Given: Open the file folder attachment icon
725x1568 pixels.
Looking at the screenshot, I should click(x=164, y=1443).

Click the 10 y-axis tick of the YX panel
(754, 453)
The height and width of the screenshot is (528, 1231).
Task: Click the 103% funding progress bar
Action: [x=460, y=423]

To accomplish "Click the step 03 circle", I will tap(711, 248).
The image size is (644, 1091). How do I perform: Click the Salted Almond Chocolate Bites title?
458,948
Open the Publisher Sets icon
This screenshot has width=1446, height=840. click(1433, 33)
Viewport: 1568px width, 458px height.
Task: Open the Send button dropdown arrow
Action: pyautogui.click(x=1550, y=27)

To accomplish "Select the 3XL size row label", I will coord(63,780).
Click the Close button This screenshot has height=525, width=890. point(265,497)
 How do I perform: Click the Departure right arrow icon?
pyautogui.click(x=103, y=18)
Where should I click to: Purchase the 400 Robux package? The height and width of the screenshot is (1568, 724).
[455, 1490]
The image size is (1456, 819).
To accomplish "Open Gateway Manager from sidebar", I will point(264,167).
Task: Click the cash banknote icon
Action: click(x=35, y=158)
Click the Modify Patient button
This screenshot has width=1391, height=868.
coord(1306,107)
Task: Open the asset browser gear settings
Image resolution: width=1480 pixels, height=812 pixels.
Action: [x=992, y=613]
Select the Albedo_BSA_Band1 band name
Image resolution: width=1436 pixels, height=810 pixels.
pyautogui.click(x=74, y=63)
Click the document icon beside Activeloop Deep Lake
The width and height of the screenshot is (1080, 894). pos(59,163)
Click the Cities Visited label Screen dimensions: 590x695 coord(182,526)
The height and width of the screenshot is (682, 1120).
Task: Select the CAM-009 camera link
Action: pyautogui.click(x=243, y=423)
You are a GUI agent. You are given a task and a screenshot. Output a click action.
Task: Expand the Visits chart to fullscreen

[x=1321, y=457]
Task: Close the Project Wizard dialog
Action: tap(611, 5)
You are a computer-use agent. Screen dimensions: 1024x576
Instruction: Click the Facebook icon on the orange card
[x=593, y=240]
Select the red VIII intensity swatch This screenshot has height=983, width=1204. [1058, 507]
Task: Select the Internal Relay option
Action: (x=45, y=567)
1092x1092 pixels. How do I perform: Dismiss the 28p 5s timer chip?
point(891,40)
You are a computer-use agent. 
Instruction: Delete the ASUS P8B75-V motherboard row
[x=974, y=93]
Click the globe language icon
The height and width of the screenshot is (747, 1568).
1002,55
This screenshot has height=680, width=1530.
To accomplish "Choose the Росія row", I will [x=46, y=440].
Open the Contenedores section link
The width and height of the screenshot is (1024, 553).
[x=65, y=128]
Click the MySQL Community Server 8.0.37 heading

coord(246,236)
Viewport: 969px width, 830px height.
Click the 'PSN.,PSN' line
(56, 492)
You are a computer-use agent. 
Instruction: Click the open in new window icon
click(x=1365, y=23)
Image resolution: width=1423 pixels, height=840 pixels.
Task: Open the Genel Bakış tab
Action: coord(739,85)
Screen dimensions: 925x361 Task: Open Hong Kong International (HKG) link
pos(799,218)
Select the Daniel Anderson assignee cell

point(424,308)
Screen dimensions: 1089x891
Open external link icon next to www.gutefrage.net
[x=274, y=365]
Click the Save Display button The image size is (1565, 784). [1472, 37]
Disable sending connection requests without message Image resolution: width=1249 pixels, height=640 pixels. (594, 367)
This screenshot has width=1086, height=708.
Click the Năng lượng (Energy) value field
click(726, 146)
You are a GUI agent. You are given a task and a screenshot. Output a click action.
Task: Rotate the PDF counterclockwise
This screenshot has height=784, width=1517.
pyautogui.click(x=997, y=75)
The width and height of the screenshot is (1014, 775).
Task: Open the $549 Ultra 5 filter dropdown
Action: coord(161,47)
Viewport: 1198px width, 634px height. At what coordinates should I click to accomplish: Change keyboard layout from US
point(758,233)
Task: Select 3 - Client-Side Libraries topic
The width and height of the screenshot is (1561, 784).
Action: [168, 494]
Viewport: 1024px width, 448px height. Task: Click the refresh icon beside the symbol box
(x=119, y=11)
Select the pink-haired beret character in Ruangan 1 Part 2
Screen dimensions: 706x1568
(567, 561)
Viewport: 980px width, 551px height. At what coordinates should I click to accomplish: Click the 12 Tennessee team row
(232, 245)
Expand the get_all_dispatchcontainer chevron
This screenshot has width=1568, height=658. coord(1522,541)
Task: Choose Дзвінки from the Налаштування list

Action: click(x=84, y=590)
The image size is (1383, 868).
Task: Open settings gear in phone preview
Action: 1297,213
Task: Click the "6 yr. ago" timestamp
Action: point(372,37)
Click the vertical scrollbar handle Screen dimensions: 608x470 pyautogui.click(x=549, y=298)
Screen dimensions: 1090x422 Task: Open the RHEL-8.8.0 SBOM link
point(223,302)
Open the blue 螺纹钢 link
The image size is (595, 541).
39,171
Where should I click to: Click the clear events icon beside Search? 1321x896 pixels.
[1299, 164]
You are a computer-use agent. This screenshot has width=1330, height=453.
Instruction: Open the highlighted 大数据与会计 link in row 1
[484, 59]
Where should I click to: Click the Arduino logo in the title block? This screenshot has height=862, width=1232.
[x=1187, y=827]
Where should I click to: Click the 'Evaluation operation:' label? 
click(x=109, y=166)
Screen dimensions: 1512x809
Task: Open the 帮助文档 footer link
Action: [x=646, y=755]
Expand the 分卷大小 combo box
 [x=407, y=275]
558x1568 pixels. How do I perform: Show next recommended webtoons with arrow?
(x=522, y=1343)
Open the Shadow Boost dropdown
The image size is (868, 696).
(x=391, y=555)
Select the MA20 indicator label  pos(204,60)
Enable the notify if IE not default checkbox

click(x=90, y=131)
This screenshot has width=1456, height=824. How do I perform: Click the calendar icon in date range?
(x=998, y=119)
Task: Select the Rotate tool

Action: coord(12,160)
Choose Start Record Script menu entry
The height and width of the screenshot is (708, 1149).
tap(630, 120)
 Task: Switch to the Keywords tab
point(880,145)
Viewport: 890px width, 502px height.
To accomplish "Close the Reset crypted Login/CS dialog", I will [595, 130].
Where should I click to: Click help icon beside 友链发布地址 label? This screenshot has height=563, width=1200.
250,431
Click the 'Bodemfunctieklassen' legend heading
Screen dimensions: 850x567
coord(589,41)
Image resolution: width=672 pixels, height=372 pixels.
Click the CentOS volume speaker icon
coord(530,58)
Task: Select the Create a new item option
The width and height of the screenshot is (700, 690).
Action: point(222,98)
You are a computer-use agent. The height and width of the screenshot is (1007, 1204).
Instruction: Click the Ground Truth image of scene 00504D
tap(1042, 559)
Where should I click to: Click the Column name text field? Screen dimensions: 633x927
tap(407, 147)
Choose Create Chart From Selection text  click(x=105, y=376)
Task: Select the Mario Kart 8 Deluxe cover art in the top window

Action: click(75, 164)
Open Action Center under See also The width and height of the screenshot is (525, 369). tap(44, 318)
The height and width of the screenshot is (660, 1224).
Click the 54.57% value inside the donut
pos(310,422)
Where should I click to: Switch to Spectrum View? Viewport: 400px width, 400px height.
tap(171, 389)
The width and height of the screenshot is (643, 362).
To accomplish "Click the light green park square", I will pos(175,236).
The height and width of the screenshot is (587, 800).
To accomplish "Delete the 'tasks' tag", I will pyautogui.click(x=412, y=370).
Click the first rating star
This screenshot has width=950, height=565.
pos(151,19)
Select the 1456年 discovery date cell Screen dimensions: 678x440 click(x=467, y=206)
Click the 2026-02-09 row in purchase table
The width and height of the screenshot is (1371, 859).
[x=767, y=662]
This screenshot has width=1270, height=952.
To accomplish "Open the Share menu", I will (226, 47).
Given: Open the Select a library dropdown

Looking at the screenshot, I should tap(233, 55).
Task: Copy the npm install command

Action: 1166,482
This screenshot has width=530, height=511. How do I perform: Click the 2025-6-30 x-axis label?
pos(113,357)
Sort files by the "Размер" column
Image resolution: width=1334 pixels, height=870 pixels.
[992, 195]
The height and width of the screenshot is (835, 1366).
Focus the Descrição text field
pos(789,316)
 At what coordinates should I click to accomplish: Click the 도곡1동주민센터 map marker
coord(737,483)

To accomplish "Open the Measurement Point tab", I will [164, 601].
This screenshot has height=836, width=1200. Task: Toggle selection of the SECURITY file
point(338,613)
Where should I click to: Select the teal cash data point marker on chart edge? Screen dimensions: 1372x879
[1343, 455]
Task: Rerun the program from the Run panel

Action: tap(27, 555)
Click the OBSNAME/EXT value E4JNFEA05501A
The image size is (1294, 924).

— What is expected —
Return each line of the data above that contains the word "heading".

— Solution below —
Click the MySQL Community Server 8.0.37 heading
Click the 'Bodemfunctieklassen' legend heading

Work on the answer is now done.